About the schema.rb: what is that file doing in a production installation anyway? If you use migrations (which you should in my opinion) the schema.rb is just a cache for creating your test database. It should never be in your source repository and never ever be in your production install.
I think that
rake migrate
recreatesschema.rb
no matter what environment you’re in, so if you are using migrations to upgrade your production database losslessly, you are going to haveschema.rb
laying around even if you deleted it the last time you ranrake migrate
.Oop, sorry.
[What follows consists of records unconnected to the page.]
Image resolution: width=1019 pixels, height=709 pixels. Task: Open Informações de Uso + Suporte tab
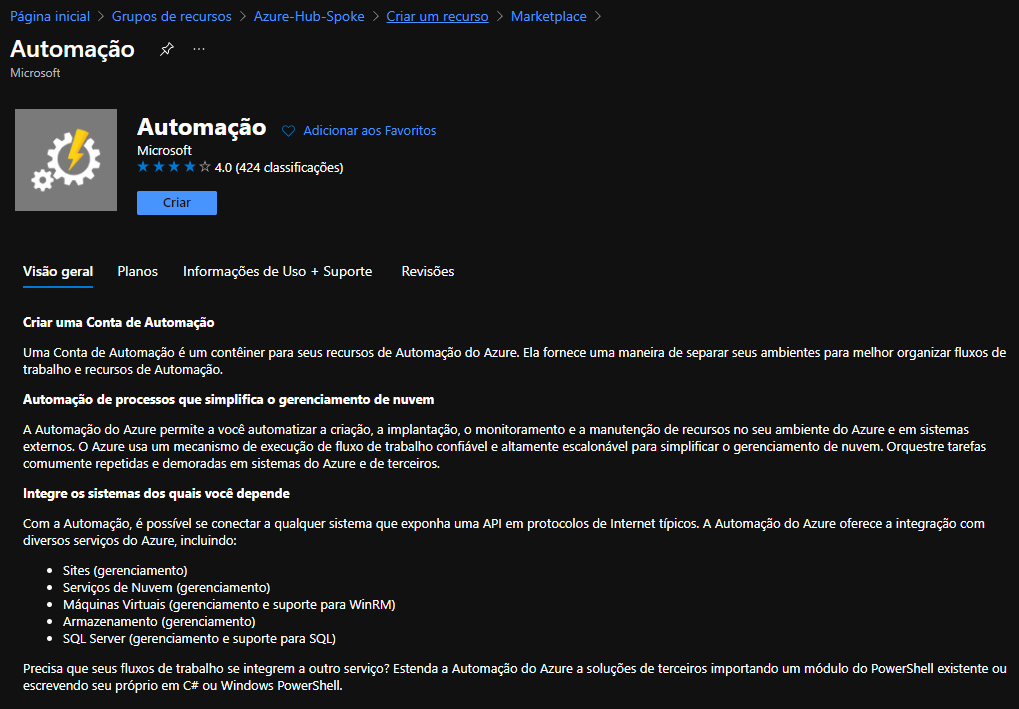pos(277,271)
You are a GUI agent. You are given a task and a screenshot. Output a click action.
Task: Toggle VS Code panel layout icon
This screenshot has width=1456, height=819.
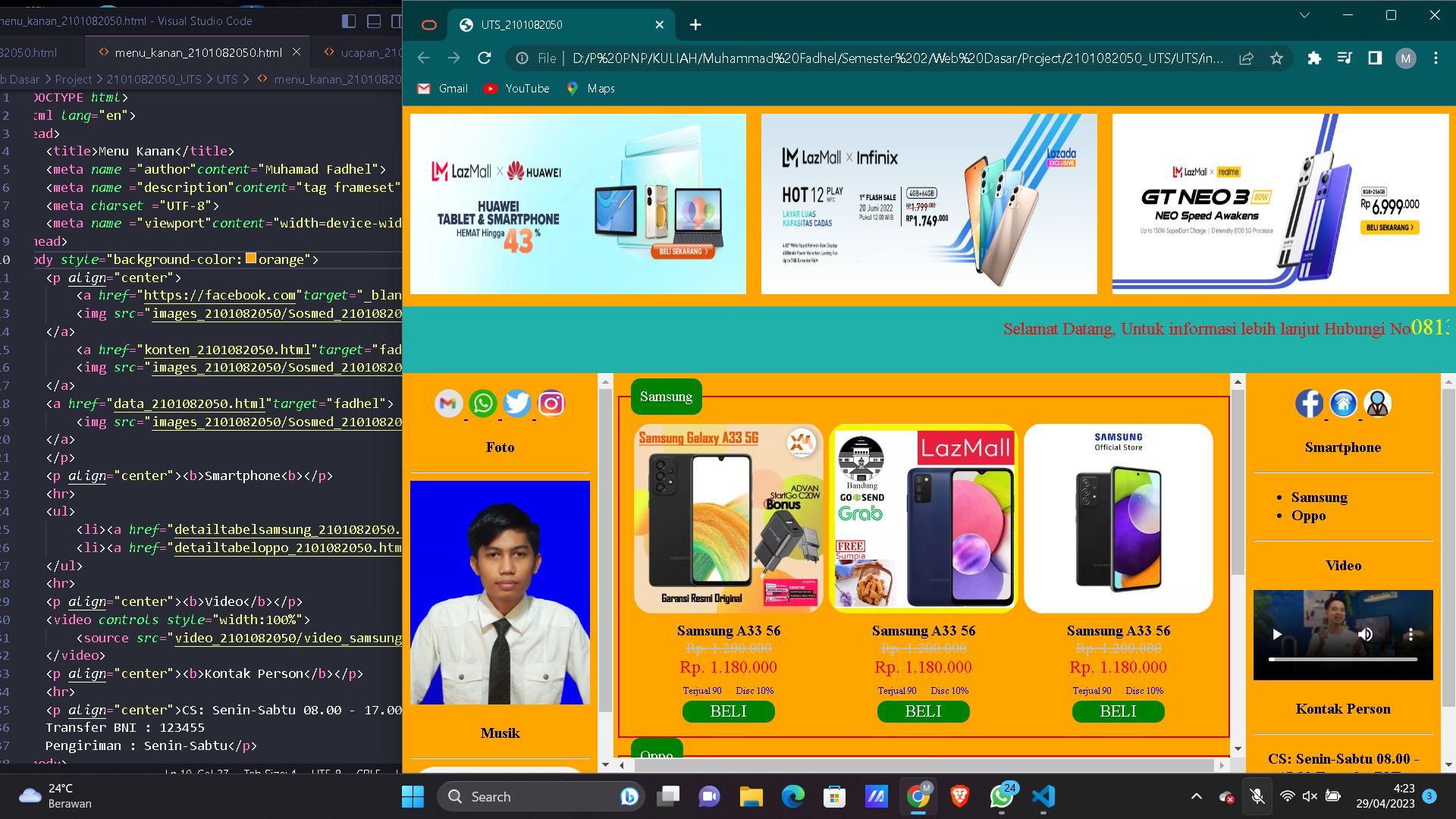tap(374, 21)
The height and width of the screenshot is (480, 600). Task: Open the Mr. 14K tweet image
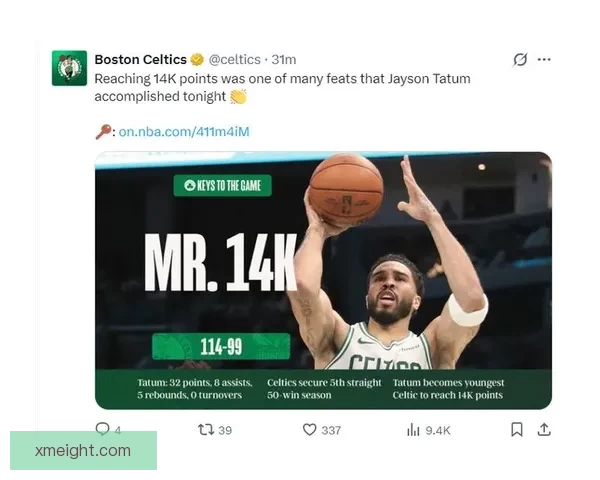[323, 280]
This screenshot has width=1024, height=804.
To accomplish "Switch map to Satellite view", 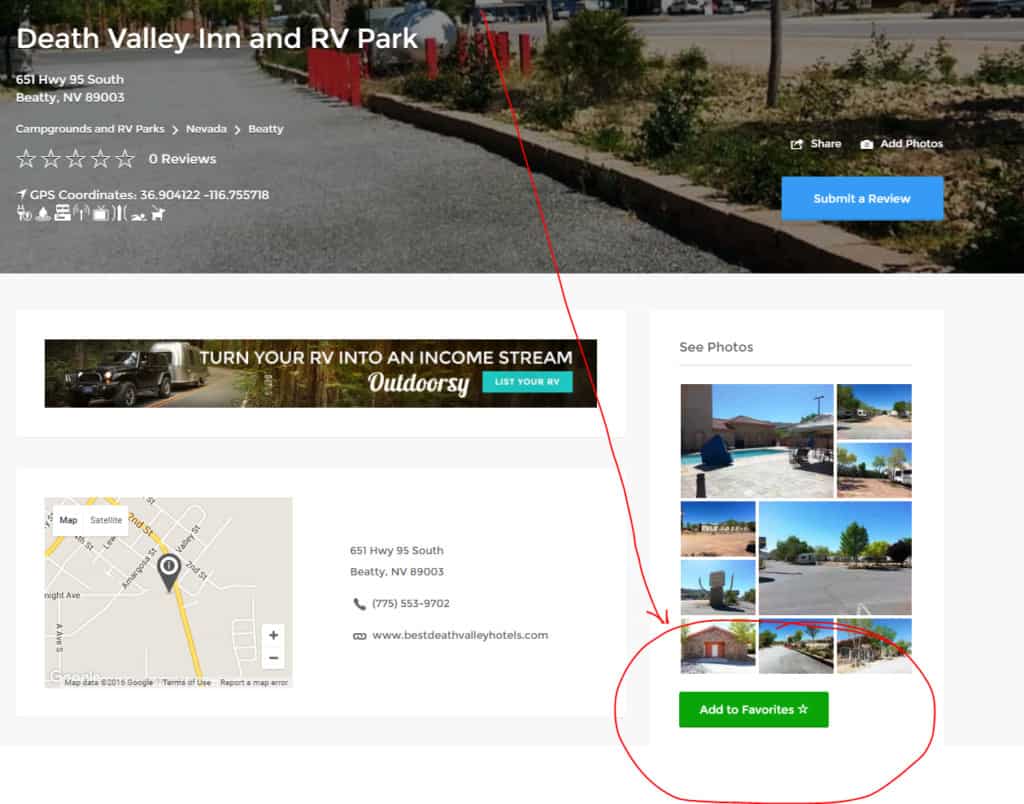I will [x=106, y=520].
You’re right, rake migrate always creates
schema.rb
even in production.How about an independent rails-full-disclosure mailing list? The core team is showing little interest in even acknowledging the debate here.
There’s always my RSS feed…
I don’t support Rails team security-through-obscurity. In my opinion people should be informed what is going on, and what are known bugs and fixes. Really nice post Evan!
In my opinion open source is about information availability. I don’t like partial disclosure approach that Rails team implements. That is not the way to improve security.
Why? The source is not open?
Guys, I appreciate your comments, but please realize this article is eight months old now. Things have changed a bit.
How much did the things really change? Is it maybe a time for a new post on the subject?